Brexit reversal: UK could retain special EU terms, says Barnier
Britain could rejoin the European Union while holding onto the favourable pre-Brexit conditions it negotiated over decades, according to Michel Barnier, the former EU chief Brexit negotiator. The comments, made in a wide-ranging interview, have reignited a debate that many in Westminster had assumed was firmly closed.
What Barnier actually said
Barnier, who led the EU’s negotiating team through the grinding, years-long Brexit process, suggested that a returning UK wouldn’t necessarily have to start from scratch. That’s a significant departure from the position many Brussels officials have taken publicly. He indicated that Britain’s pre-existing rebate arrangements and opt-outs — including those relating to the eurozone and Schengen free-movement zone — could theoretically be preserved in a future accession deal.
It’s a nuanced position, and Barnier was careful not to present it as an open invitation. But the implication was clear enough to send ripples through political circles on both sides of the Channel.
The rebate question
The so-called UK rebate — originally secured by Margaret Thatcher in 1984 and worth billions of pounds annually to the British Treasury — was one of the most contentious elements of the country’s EU membership. Britain received roughly £5.6 billion back from its EU contributions in 2019 alone, the last full year before formal departure.
Whether that arrangement could survive a modern accession process is genuinely unclear. EU budget structures have changed considerably since 2020, and some member states have long resented the rebate as an unfair carve-out. Still, Barnier’s comments suggest the door isn’t bolted shut in quite the way rejoin sceptics have argued.
Political reaction in the UK
The response in London was predictably divided. Pro-European groups seized on the remarks almost immediately. And senior Conservative figures, already battling internal pressures over the party’s post-Brexit identity, dismissed the idea as irrelevant to current politics.

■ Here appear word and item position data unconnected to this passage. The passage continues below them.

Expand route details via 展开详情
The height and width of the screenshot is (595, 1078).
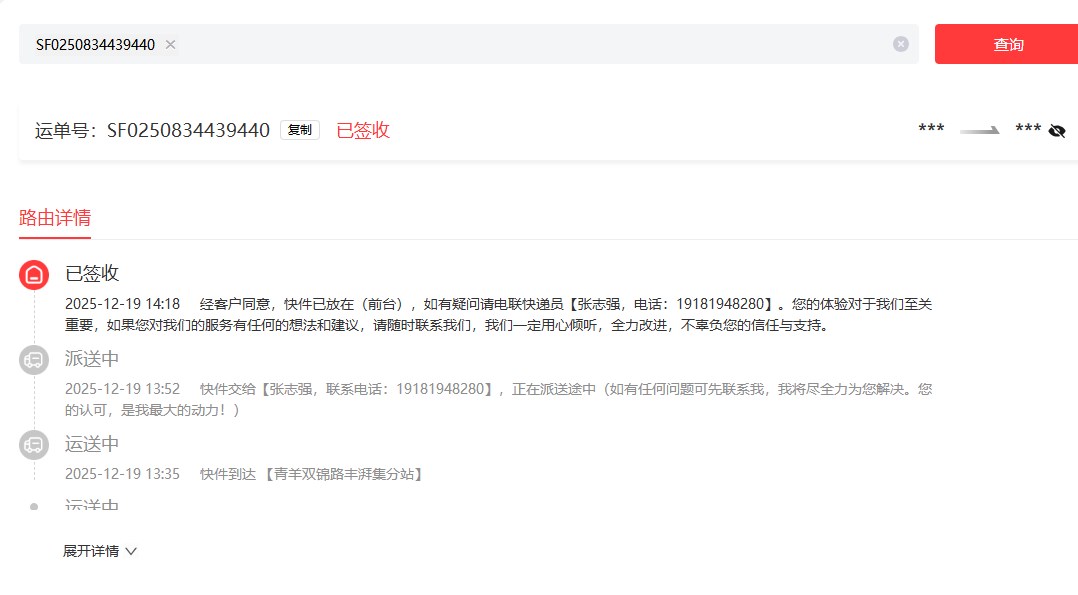coord(91,551)
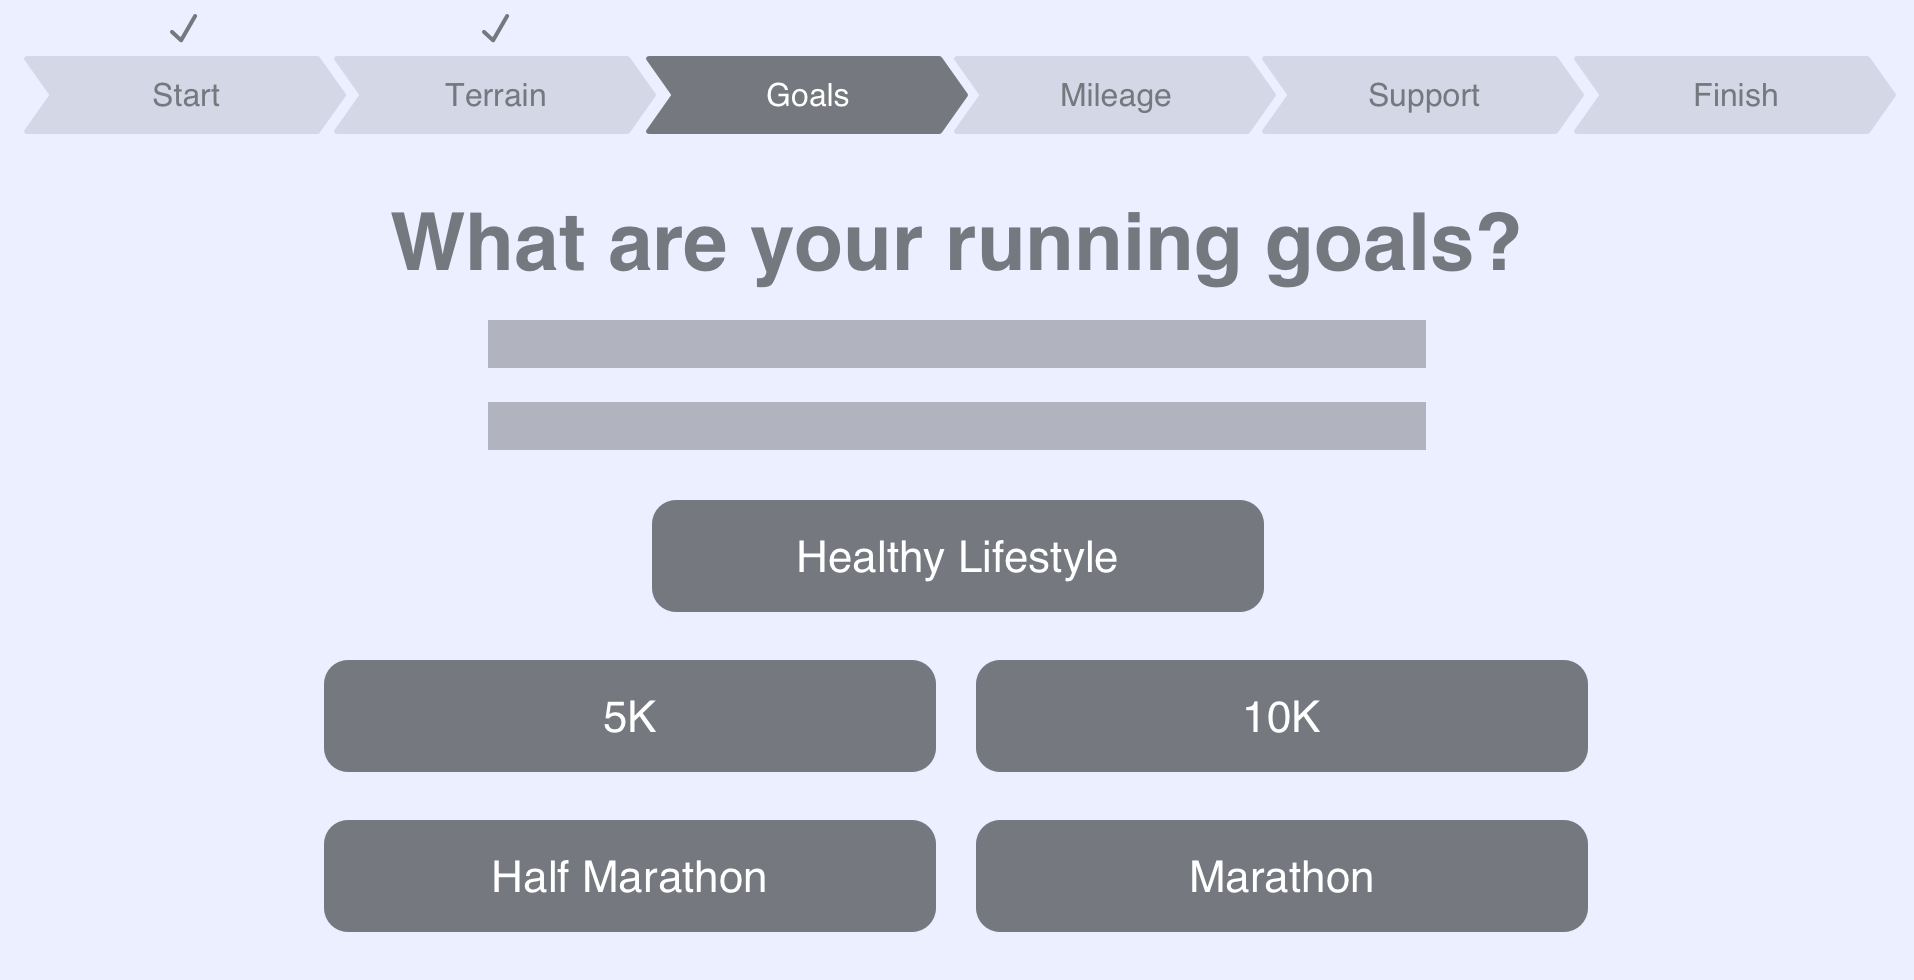Image resolution: width=1914 pixels, height=980 pixels.
Task: Select the 10K goal button
Action: pos(1281,716)
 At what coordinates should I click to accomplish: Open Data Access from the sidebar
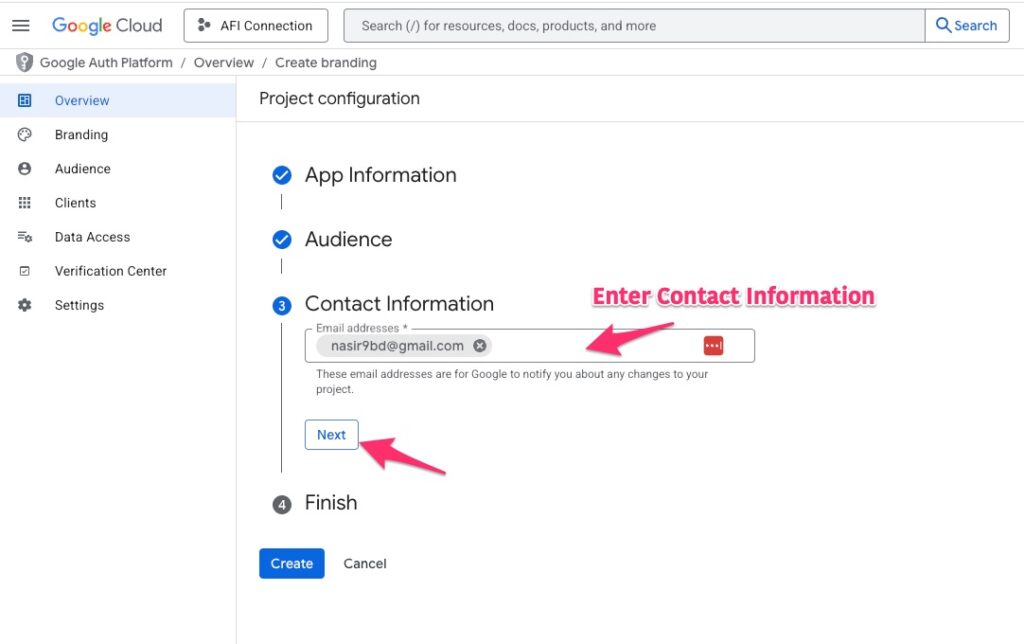92,237
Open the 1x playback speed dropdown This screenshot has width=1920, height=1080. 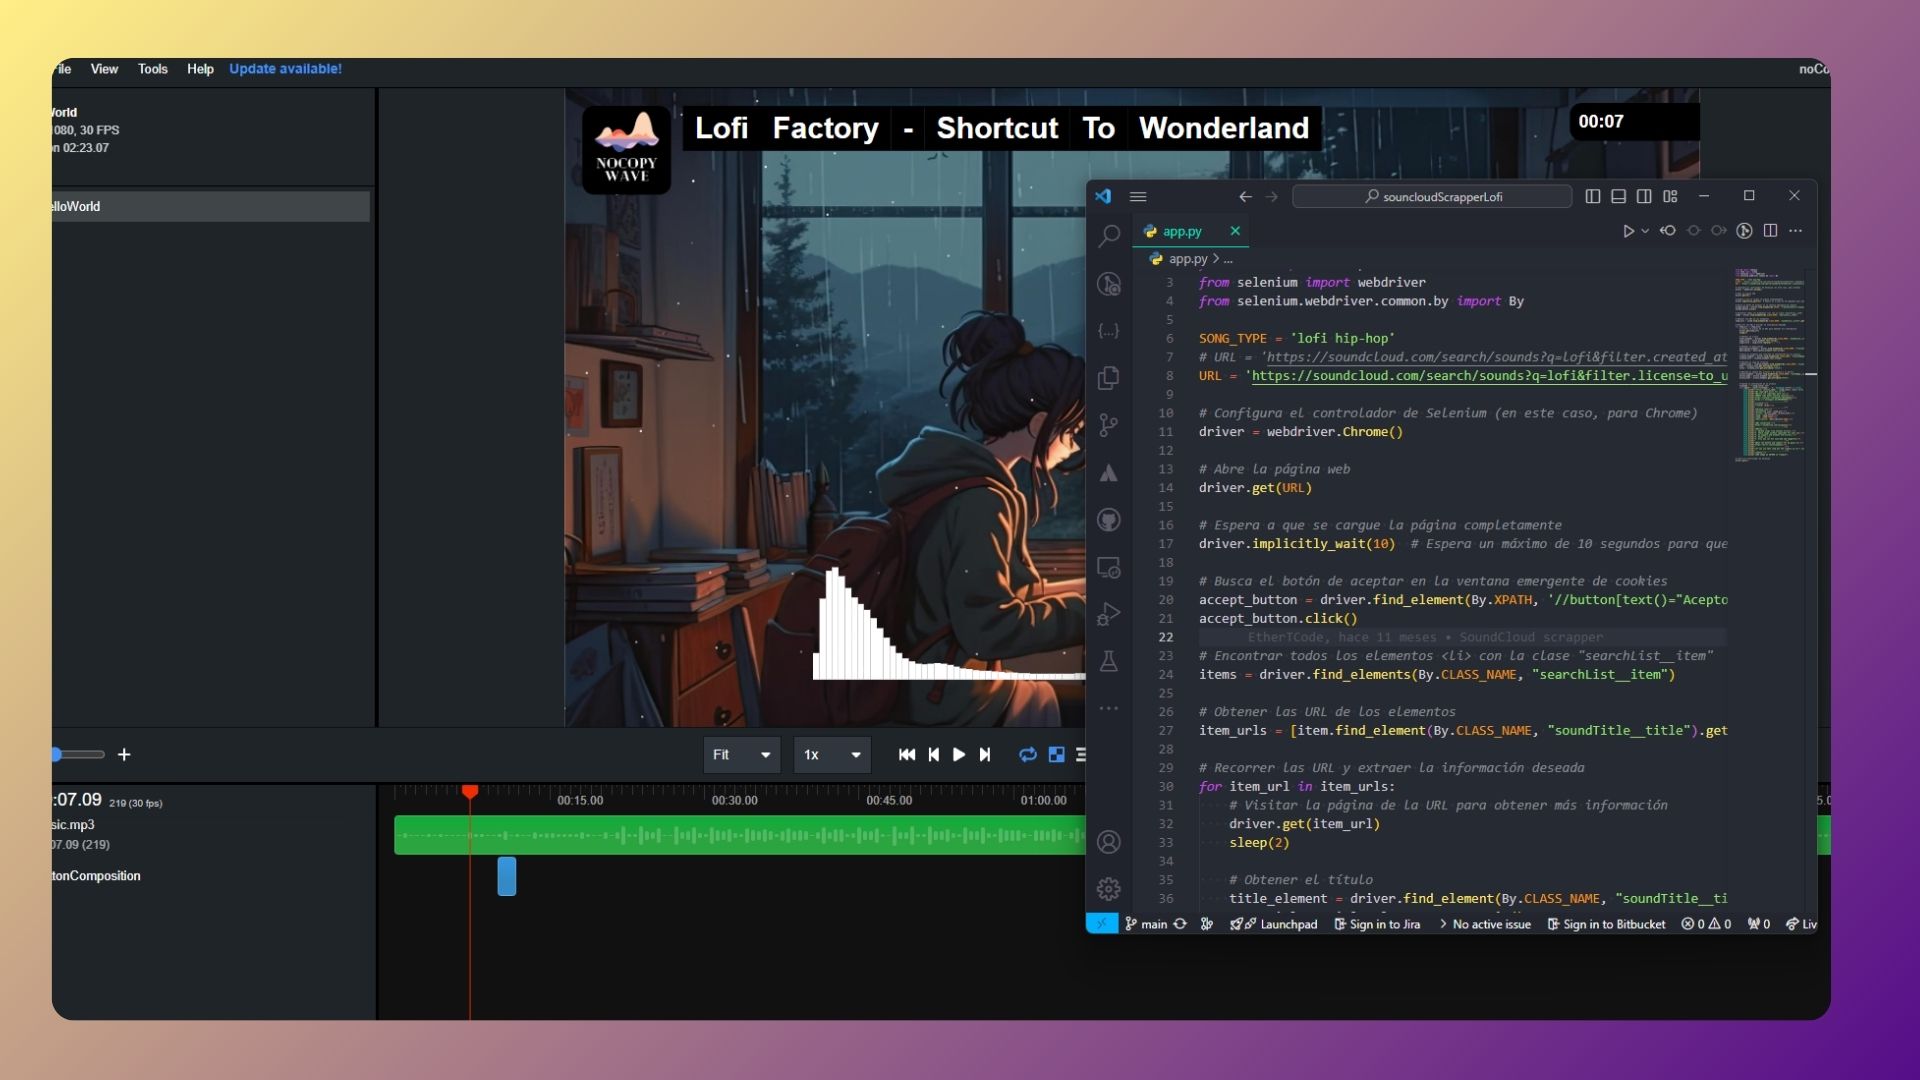click(x=831, y=755)
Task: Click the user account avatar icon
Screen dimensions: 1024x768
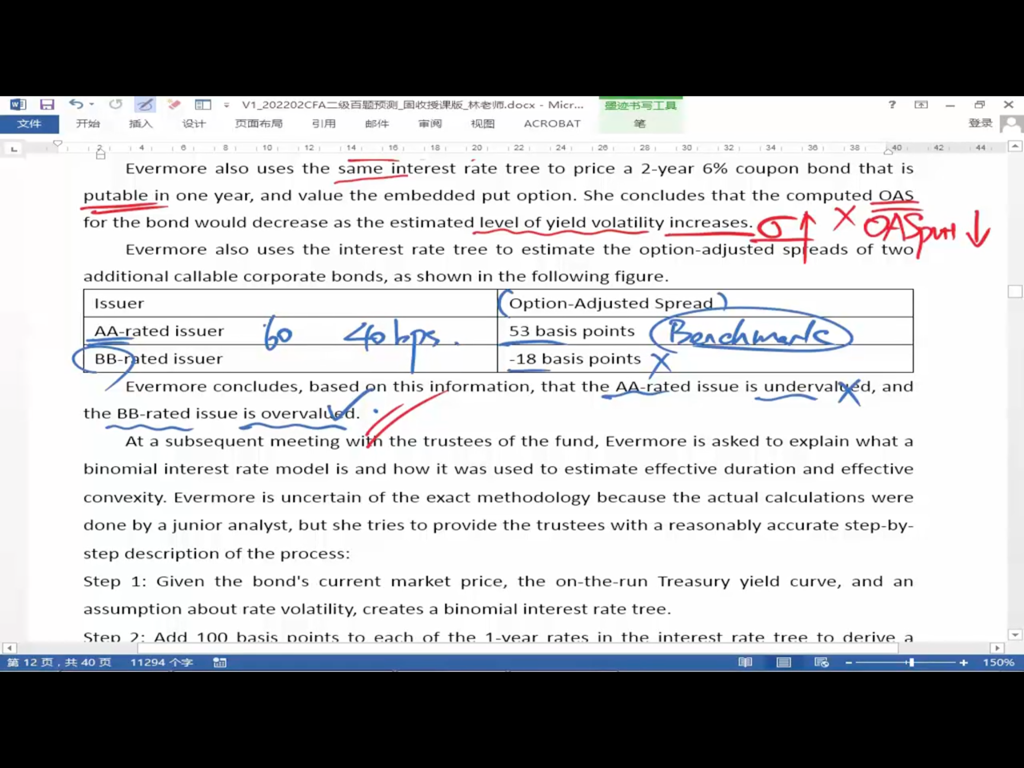Action: (1011, 124)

The Labour government has repeatedly ruled out rejoining the single market or the customs union, let alone full EU membership. A government spokesperson reiterated Friday that the UK’s relationship with the EU is being built on the existing Trade and Cooperation Agreement, not a reversal of the 2016 referendum result.
That’s unlikely to satisfy the growing number of voices — including some within Labour’s own backbenches — who argue that Brexit’s economic costs demand a more honest public conversation.
What comes next
Formal EU membership for the UK remains a distant prospect at best. Any accession process would take years, require unanimous approval from all 27 existing member states, and demand a domestic political consensus that simply doesn’t exist right now.
But Barnier’s intervention matters because it shifts the terms of that conversation, even slightly. The question is no longer just whether Britain could rejoin — it’s what that might actually look like in practice.
With the next UK general election cycle already beginning to take shape, expect these questions to surface with increasing regularity.